Villancicos y gestos solidarios
El evento no fue solo un espectáculo visual, sino también un canto a la solidaridad. La Asociación de Comerciantes, organizadora del acto, aprovechó el inicio de la campaña navideña para lanzar la venta de boletos solidarios. Los premios incluyen vales regalo por valor de 500 euros y, en un gesto especial, un premio será destinado a ayudar a los damnificados por la DANA en Valencia.
«Este encendido no solo es un punto de encuentro, también es una forma de aportar nuestro granito de arena», explicó Laura Martínez, concejal de Comercio. Los escaparates ya lucen sus mejores galas navideñas, dando un aire festivo a las calles del municipio. Además, los villancicos interpretados por los niños del coro del colegio Virgen del Pilar llenaron la plaza de música y emoción, mientras los asistentes bailaban alrededor del árbol.
Chocolate, cañada y sueños por cumplir
Pero si algo no puede faltar en un evento navideño en Calanda es la chocolatada popular. Este año, los alumnos de 4º ESO del I.E.S. Valle del Guadalope fueron los encargados de endulzar la noche. Con cucharones en mano, repartieron chocolate caliente y cañada mientras vendían productos navideños para recaudar fondos para su viaje de fin de curso a Dublín. «Es una oportunidad maravillosa para colaborar y compartir un rato juntos. Y el chocolate siempre es el mejor aliado contra el frío», comentaba entre risas uno de los jóvenes voluntarios.

Un árbol que une al pueblo
La jornada, marcada por el ambiente festivo y la participación masiva, volvió a demostrar que la Navidad en Calanda tiene un significado especial. «Queremos que esta plaza sea un lugar de encuentro, donde todos podamos disfrutar, compartir y ayudar», comentó Martínez, emocionada al ver la respuesta de los vecinos.
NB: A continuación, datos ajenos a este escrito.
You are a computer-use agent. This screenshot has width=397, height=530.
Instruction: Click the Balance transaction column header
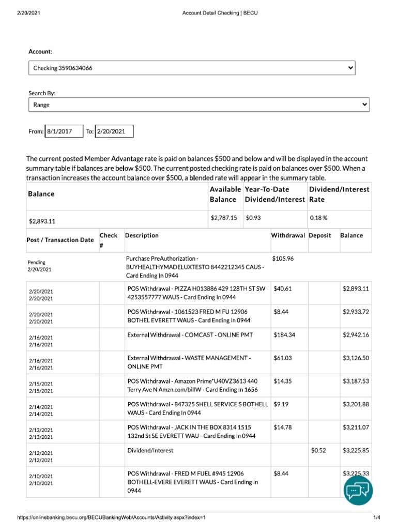(x=352, y=235)
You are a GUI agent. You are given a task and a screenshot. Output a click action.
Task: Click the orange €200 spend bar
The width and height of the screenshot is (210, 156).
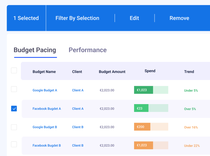[x=151, y=127]
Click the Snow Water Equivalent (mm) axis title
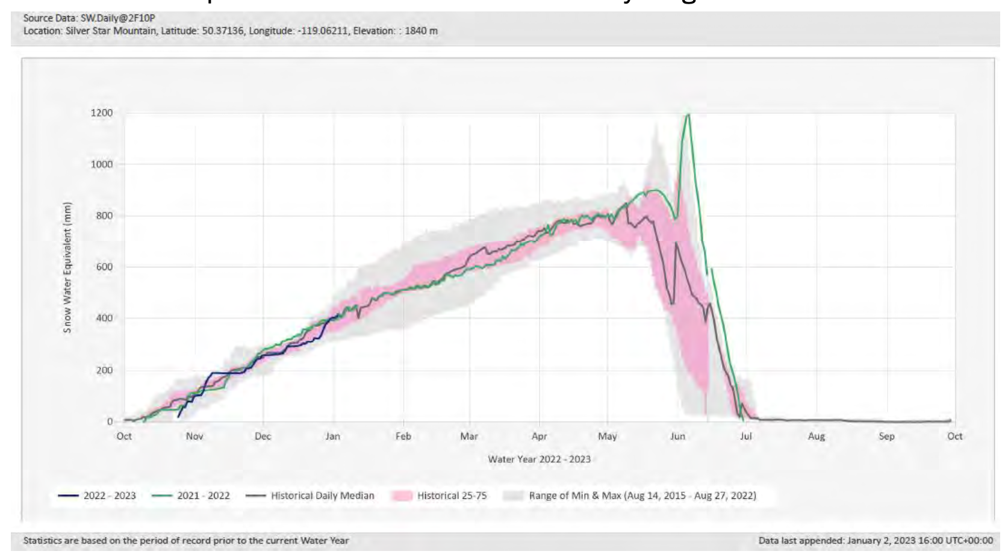 point(67,267)
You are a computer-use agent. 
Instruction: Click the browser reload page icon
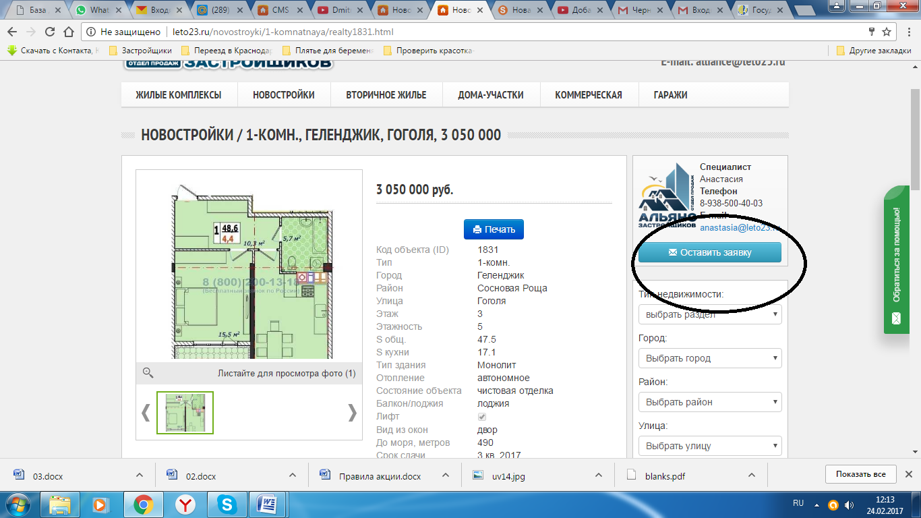49,32
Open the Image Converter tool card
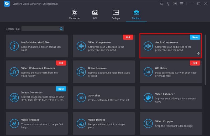Viewport: 210px width, 136px height. coord(37,98)
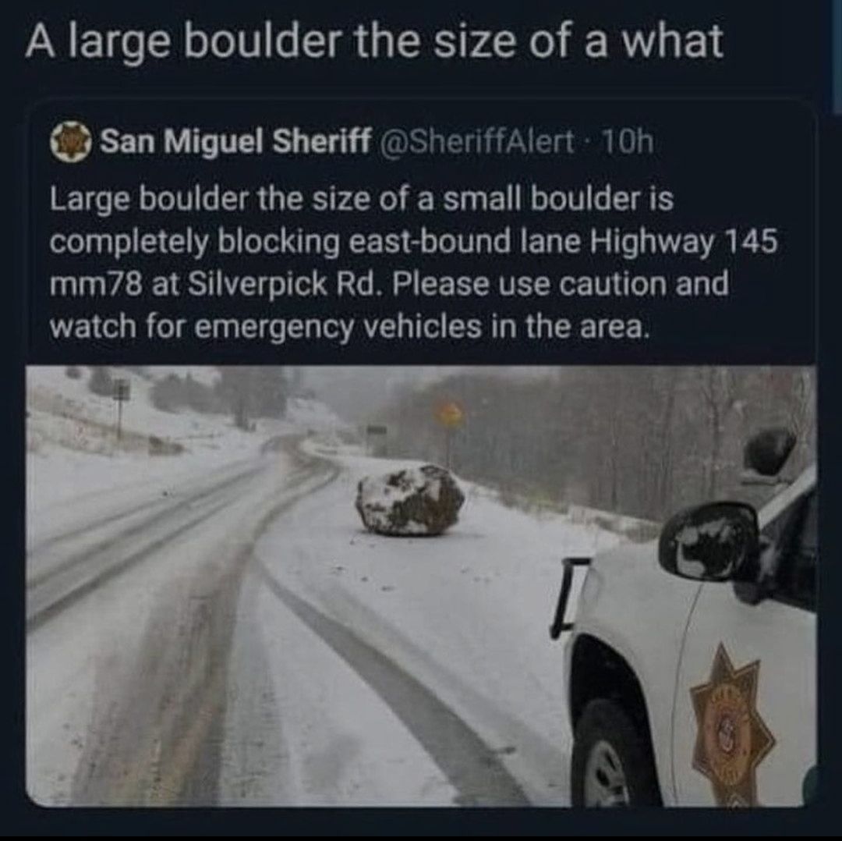Open San Miguel Sheriff profile avatar
The image size is (842, 841).
[70, 143]
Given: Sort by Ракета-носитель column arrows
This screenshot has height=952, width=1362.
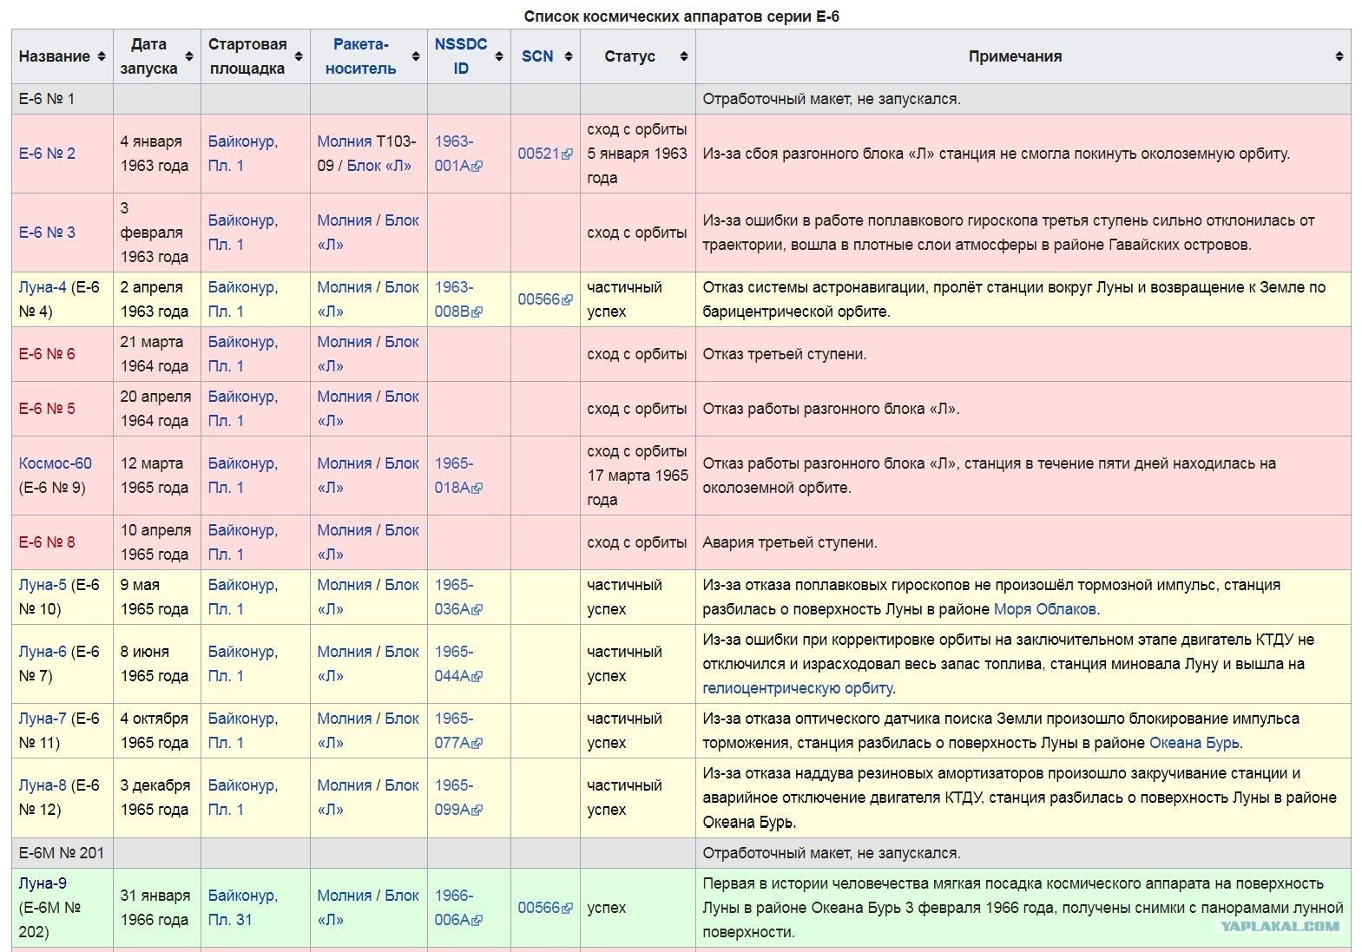Looking at the screenshot, I should pyautogui.click(x=416, y=56).
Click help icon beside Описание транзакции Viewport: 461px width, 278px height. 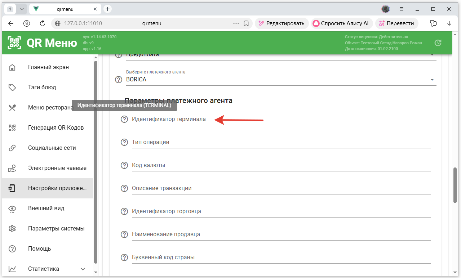(124, 188)
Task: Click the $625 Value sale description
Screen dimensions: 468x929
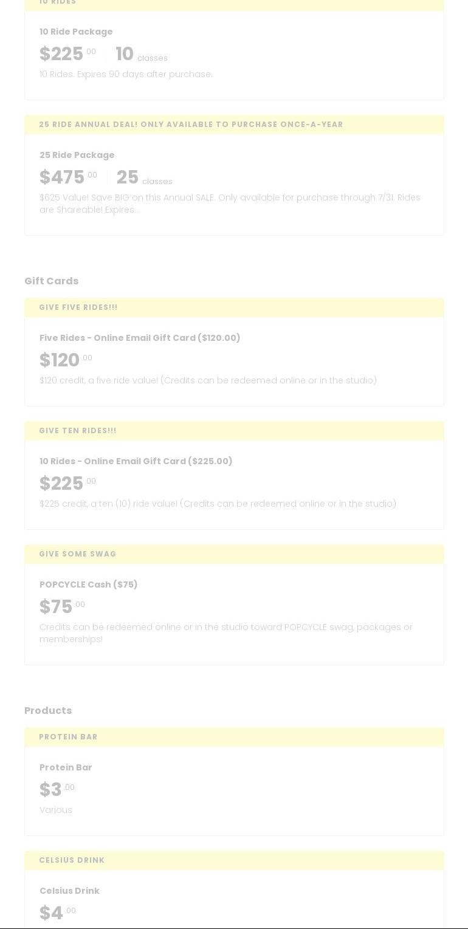Action: pyautogui.click(x=230, y=204)
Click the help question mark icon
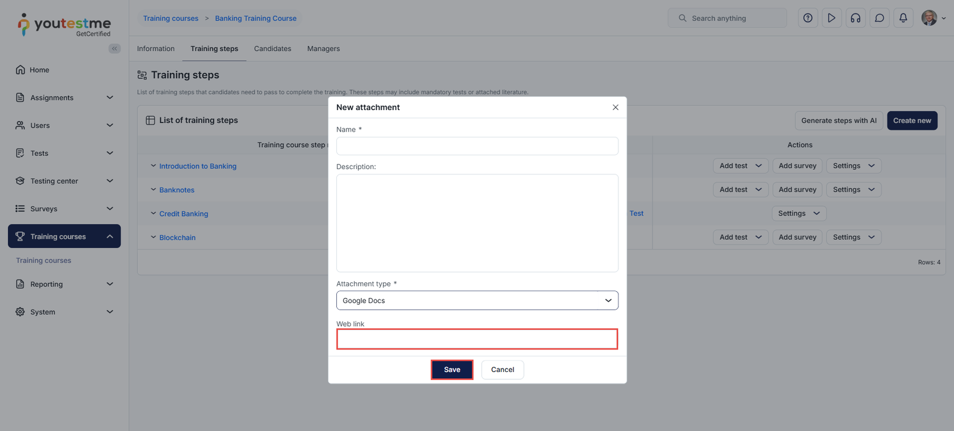Screen dimensions: 954x431 807,18
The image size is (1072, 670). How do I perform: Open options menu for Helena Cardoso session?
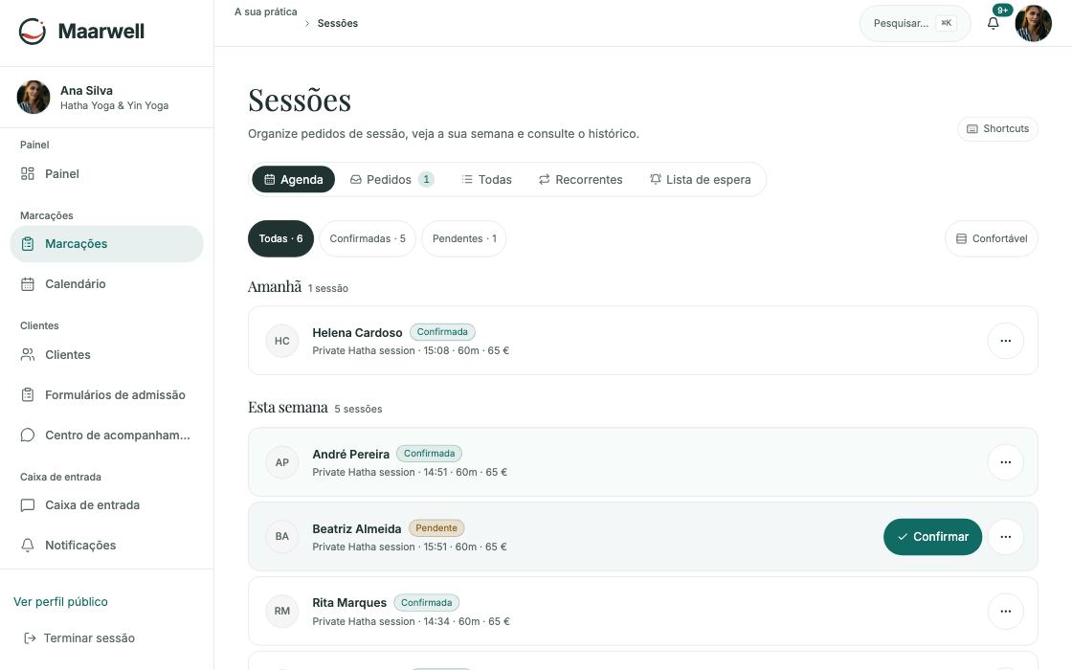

Con las luces del árbol brillando en el centro de la plaza, los villancicos resonando en el aire y las sonrisas de los más pequeños como protagonistas, Calanda encendió algo más que las luces: encendió el espíritu navideño. «Es un día que nos recuerda lo bonito que es estar unidos como comunidad. Ojalá estas fiestas nos traigan a todos los mejores deseos», concluyó Herrero. Calanda ya está lista para vivir unas navidades llenas de luz, música y solidaridad.